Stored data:
=== Begin Enclosure ===

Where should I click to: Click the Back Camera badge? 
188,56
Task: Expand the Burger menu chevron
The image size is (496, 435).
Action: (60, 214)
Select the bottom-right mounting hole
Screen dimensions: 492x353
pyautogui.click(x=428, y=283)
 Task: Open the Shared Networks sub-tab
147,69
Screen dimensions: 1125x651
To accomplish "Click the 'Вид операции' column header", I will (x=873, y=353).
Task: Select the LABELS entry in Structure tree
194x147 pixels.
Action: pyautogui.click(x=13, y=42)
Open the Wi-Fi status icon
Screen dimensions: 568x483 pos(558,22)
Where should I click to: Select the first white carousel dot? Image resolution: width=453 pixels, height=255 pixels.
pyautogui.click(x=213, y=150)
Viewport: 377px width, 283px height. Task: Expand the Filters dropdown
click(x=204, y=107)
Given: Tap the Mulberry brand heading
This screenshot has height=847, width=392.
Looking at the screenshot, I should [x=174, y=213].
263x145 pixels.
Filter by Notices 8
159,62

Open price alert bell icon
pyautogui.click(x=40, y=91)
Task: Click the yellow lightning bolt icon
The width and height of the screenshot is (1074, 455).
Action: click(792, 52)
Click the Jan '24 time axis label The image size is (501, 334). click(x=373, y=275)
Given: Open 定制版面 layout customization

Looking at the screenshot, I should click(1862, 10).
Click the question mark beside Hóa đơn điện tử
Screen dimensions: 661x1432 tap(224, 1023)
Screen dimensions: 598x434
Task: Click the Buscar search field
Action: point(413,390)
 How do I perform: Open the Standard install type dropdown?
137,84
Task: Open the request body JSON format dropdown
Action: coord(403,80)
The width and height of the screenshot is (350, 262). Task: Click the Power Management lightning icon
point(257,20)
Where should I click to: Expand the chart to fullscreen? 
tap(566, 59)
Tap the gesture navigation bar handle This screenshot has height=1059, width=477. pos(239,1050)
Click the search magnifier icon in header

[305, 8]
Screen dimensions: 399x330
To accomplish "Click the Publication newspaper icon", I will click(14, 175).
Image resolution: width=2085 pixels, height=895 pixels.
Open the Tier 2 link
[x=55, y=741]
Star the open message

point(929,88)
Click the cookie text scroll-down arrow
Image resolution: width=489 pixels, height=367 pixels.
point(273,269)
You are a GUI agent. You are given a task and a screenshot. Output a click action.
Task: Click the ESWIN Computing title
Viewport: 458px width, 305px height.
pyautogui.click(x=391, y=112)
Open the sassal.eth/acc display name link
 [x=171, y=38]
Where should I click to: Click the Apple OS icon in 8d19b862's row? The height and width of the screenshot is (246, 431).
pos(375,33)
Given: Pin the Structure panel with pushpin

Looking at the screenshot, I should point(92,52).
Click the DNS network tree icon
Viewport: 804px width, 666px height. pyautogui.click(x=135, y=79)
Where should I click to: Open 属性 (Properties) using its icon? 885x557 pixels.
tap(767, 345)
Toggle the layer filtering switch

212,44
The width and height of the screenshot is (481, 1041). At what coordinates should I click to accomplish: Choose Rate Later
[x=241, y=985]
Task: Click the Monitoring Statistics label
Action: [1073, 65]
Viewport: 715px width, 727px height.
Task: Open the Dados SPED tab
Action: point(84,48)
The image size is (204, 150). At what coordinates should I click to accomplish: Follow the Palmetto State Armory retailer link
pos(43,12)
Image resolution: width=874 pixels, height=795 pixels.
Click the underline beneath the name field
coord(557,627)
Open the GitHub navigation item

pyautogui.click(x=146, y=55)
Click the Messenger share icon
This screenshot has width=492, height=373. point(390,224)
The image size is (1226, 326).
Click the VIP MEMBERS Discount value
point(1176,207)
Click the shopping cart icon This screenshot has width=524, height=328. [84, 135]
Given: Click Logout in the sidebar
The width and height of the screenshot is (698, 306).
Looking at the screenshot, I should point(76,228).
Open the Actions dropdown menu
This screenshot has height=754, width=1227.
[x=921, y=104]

=== End Enclosure ===

TASK DETAILS
Copy out every line from the records that has the word "will".

ANSWER SPACE
To accomplish "Click the 'Вид операции' column header", I will (x=873, y=353).
To accomplish "Click the Publication newspaper icon", I will click(14, 175).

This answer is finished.